Realtime Scraper for Twitter based on the Twitter API
Rename config.sample.php to config.php or create a copy by this name. Go to dev.twitter.com and create an API Key, the Callback URL you are asked for is the url to the location on your server where you will upload this script. Enter your database credentials and the API Key credentials.
After uploading all files to your server access 0-create_database.php on your webserver. This will create the required databases on your server. As well as aquiring the required Security Tokens to communicate to the Twitter API later on. If everything works out this should guide you through the initialisation process.
After the initialisation you have two ways of executing the scraping process.
The best way to deal with this, especially if you want to execute this script for a week or longer is setting up a cron-job. There are lots of documents on the web on how to setup a cron-job. Depending on your hosting service you might even have a frontend. This projects holds a folder named "cron" it contains two HTML documents. "cron_tweets.html" is gathering the actual tweets from the API and "cron_users.html" is looking up data on the users gathered through the tweet-data. You need to create a copy of both files for each request you have created. Inside of the two files you need to add your URL and the REQUEST_KEY. Afterwards setup your cron job and point it to the two HTML Files.
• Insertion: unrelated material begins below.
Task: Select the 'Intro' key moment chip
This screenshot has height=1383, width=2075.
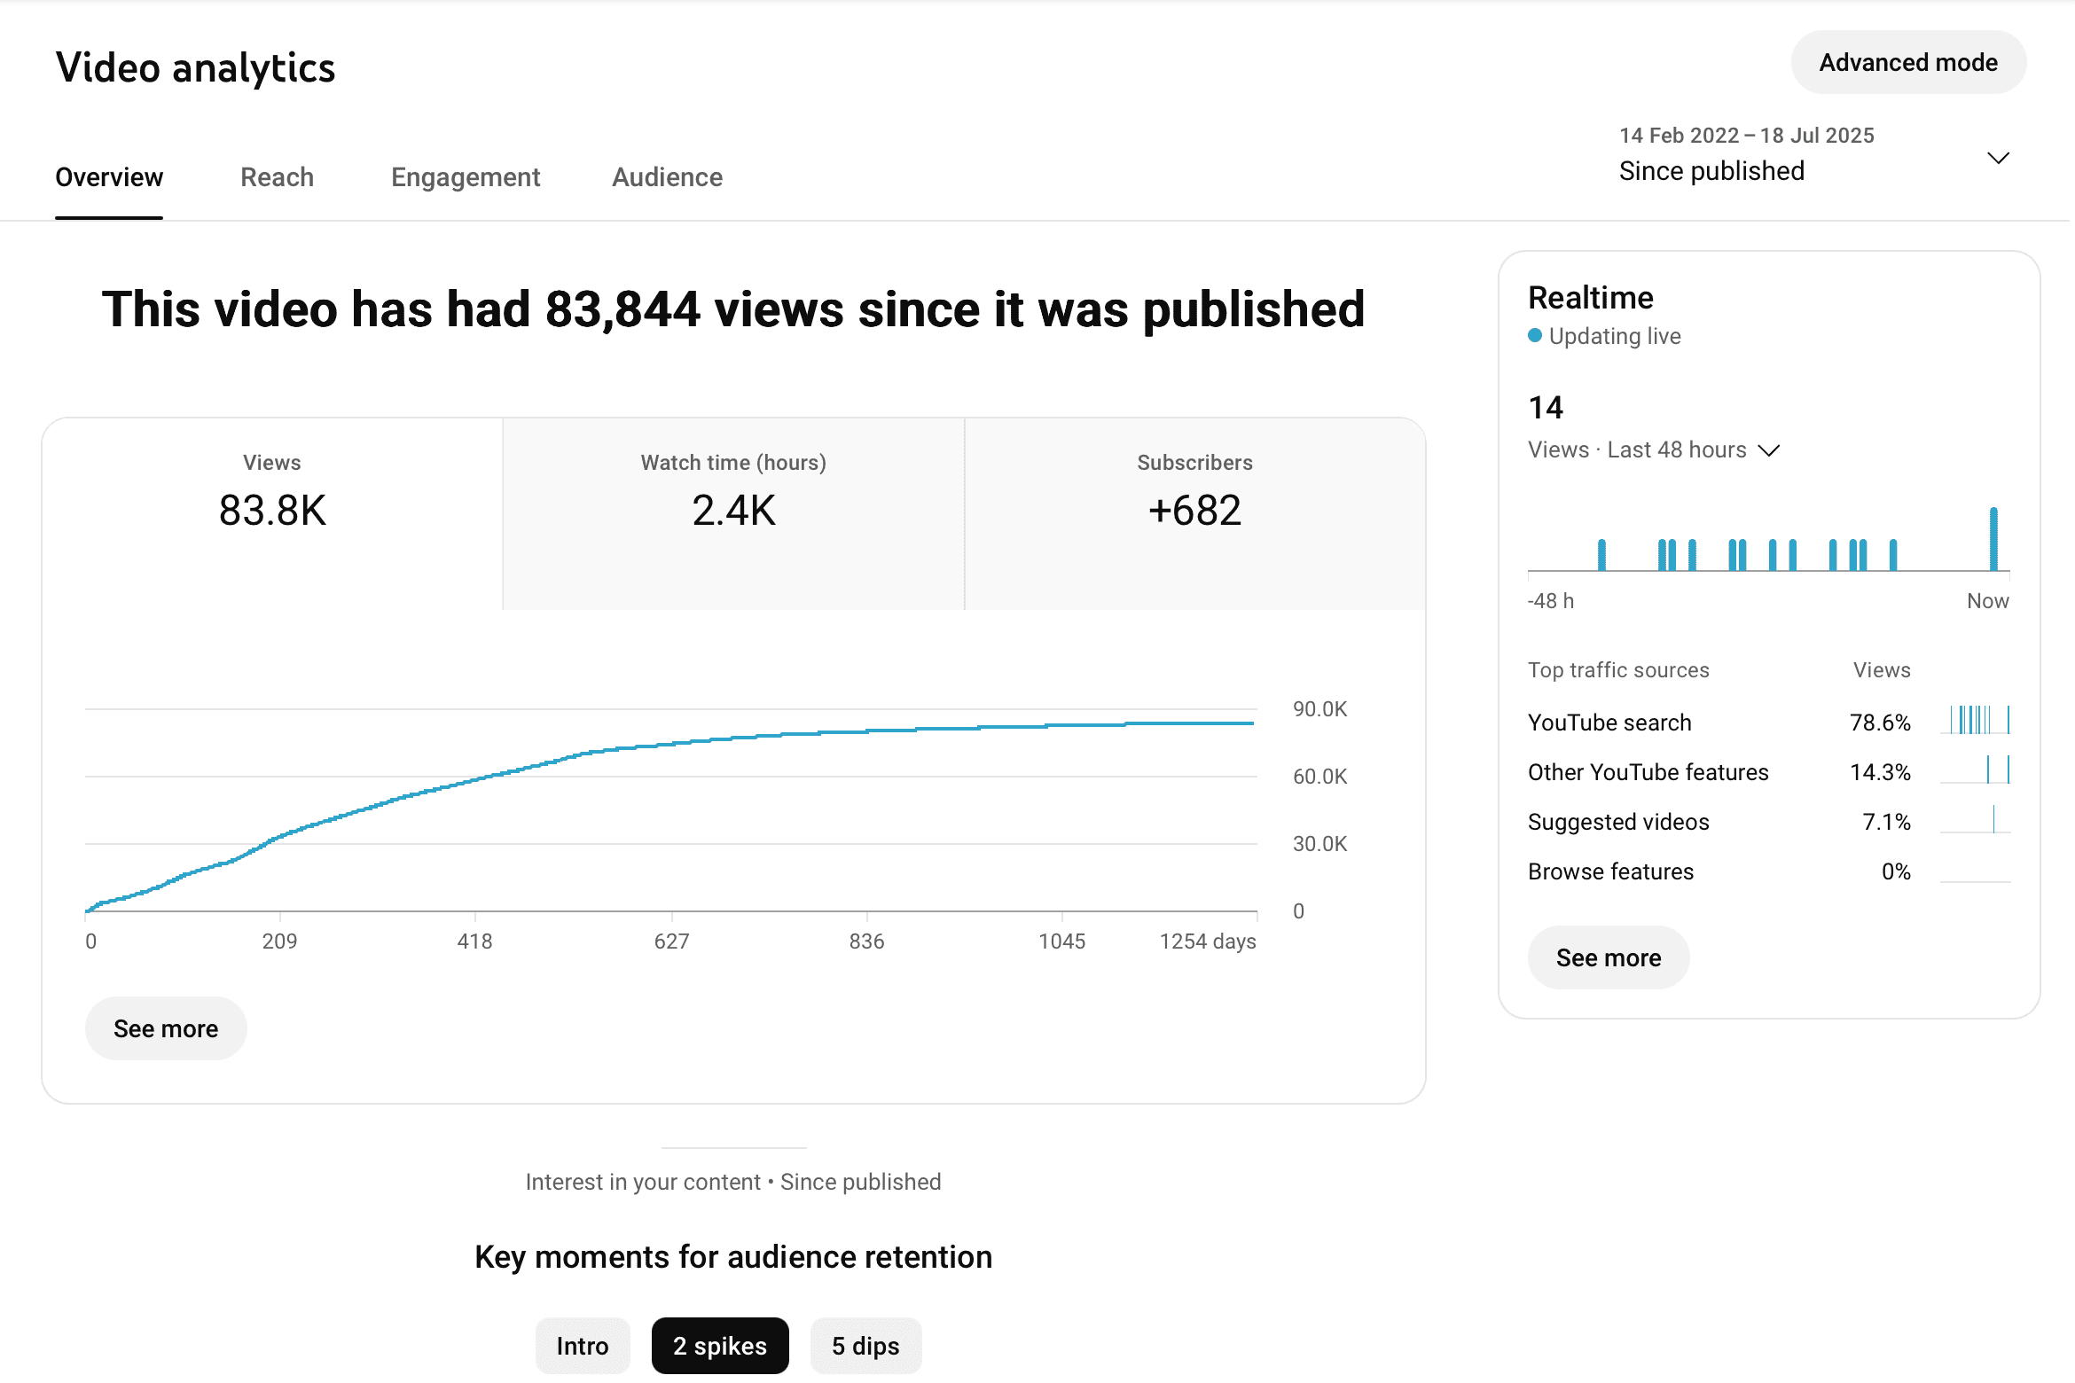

The idea is to tune the cron-jobs execution time to the amount of new tweets coming in for each specific request.
If you just want to create a few tweets you can skip the cron job setup and just execute this from your browser: URL/browser/tweets.php?REQUEST_KEY URL/browser/users.php?REQUEST_KEY
If you want to know whats going on while your script is running go to this script: URL/info/index.php?request=REQUEST_KEY This will tell you what timeframe your scraper has already covered.
You should be carefully gathering the data, the amount of data can grow really fast. So depending on your hosting situation you should have an eye on the size of your database. While the script is running you can use "info/index.php" to check how much data has been gathered. Depending on the amount of data gathered the page might take a while to load.
Don't even attempt to export the data to any kind of webbased tool like PhpMyAdmin. Get a proper sql desktop tool to download the data for further processing.
The repository besides the codebird library (https://github.com/jublonet/codebird-php) is available under the MIT license. No guarantee what so ever and WITHOUT ANY WARRANTY. Before using this code make sure what ever you do goes along with Twitters legal requirements.